__Dataset content__
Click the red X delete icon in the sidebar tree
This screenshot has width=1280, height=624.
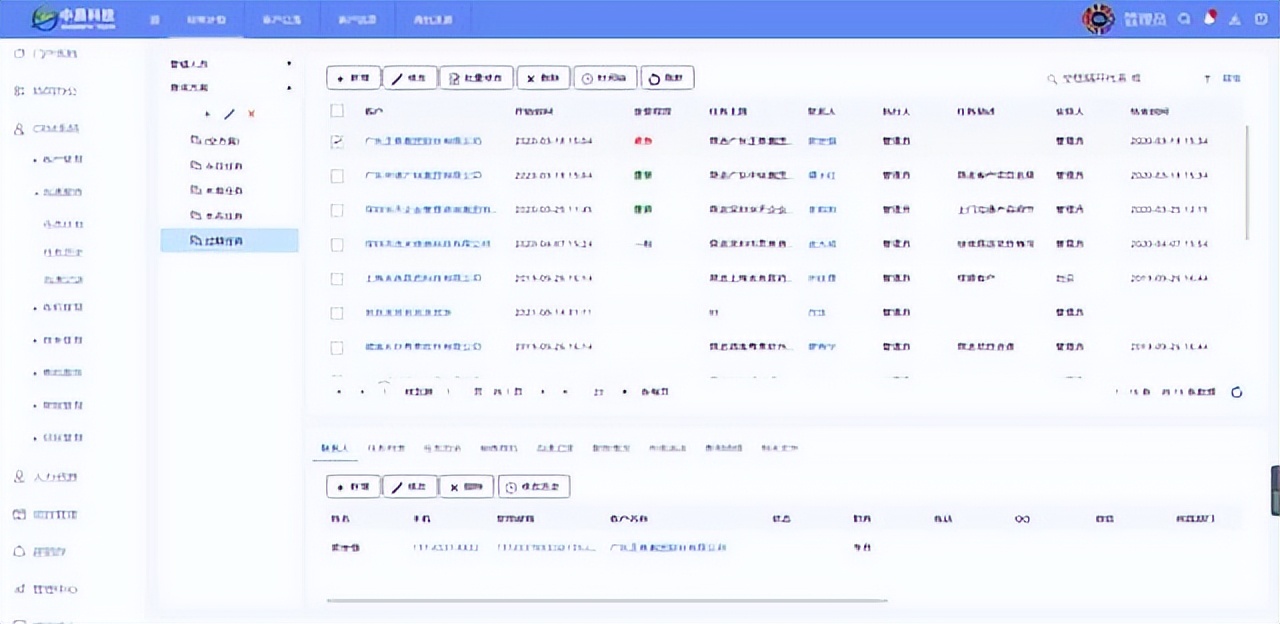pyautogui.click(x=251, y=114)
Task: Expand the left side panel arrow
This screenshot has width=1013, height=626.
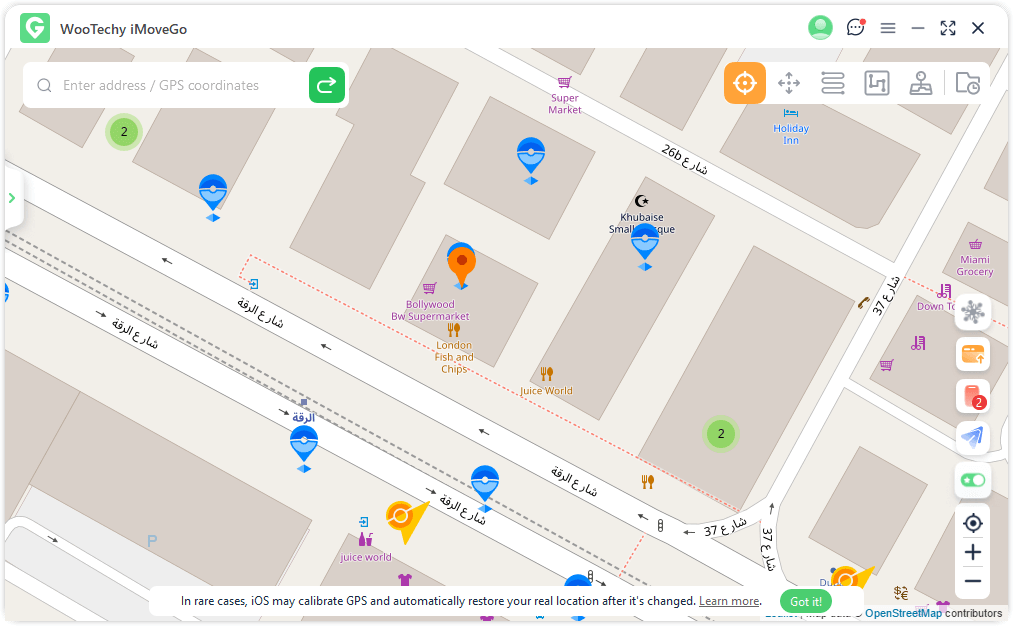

__Exercise details__
Return the entries unchanged, save for the pictures, which do not belong in the copy.

__Answer to this exercise__
Click the red X delete icon in the sidebar tree
This screenshot has width=1280, height=624.
pyautogui.click(x=251, y=114)
Task: Expand the left side panel arrow
This screenshot has width=1013, height=626.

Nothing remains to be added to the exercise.